Stefan Fennrich, Ulrike Hennig, Leila Toliashvili, Christian Schlensak, Hans Peter Wendel and Sandra Stoppelkamp

In the quality assurance of medical products, tests for sterility are essential. For parenteral pharmaceuticals, avoiding the presence of pyrogens is crucial. These fever-inducing substances (endotoxins and non-endotoxins) are not eliminated by standard sterilisation processes, and are biologically active once in the bloodstream, causing risks to human health, ranging from mild reactions (e.g. fever) to septic shock and death. Therefore, for injectable formulations, pyrogen testing is mandatory.
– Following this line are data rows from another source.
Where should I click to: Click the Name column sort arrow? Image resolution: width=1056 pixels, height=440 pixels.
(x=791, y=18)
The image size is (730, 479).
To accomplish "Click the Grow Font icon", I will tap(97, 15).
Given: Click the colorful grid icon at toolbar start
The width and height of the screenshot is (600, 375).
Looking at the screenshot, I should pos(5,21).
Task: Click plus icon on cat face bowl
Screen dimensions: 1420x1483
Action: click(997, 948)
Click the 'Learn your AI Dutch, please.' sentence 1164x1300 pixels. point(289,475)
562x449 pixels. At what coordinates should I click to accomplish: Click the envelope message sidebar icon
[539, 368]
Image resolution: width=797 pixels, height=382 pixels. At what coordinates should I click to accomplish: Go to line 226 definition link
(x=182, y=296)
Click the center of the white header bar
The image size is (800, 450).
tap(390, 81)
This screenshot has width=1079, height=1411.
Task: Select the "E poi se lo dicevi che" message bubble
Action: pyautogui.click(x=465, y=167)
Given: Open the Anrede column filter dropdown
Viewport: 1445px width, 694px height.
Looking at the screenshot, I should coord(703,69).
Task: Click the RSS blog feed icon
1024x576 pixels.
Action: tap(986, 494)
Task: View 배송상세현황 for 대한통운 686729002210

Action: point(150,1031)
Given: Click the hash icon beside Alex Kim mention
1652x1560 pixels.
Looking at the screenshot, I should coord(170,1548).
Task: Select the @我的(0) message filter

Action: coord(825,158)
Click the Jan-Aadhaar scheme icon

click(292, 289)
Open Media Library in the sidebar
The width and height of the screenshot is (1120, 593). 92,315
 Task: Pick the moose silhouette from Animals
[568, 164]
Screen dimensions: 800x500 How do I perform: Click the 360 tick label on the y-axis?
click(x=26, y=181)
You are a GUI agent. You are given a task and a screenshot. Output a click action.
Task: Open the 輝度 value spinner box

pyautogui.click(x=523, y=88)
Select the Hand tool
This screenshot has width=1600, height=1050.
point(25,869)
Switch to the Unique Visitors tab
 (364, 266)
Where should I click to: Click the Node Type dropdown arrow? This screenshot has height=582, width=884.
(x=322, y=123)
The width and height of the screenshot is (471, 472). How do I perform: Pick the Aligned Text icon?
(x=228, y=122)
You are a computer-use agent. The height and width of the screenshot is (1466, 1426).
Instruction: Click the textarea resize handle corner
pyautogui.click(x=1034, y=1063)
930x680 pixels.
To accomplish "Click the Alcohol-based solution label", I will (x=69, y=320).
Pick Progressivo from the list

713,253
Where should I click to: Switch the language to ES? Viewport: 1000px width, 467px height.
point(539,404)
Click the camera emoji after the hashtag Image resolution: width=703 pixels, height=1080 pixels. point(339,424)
Over the years, various pyrogen testing methods have been introduced, namely: in the 1940s, the rabbit pyrogen test, which is an in vivo test that measures the fever reaction as an endpoint; in the 1970s, the Limulus Amoebocyte Lysate (LAL) test, which is an in vitro test (with the haemolymph of the horseshoe crab) that specifically detects endotoxin; and in 2010, the Monocyte-Activation Test (MAT), which is a non-animal based in vitro pyrogen test that represents a full replacement of the rabbit test. Due to the ubiquity and biological significance of pyrogens, we are currently further developing the MAT so that it can be used for other applications. More specifically, our focus is on the detection of pyrogenic contamination on medical devices, as well as on the measurement of air quality. In addition, further improvements to permit the use of cryopreserved blood in the MAT, to overcome the limitations in the availability of freshly-drawn blood from human donors, are ongoing.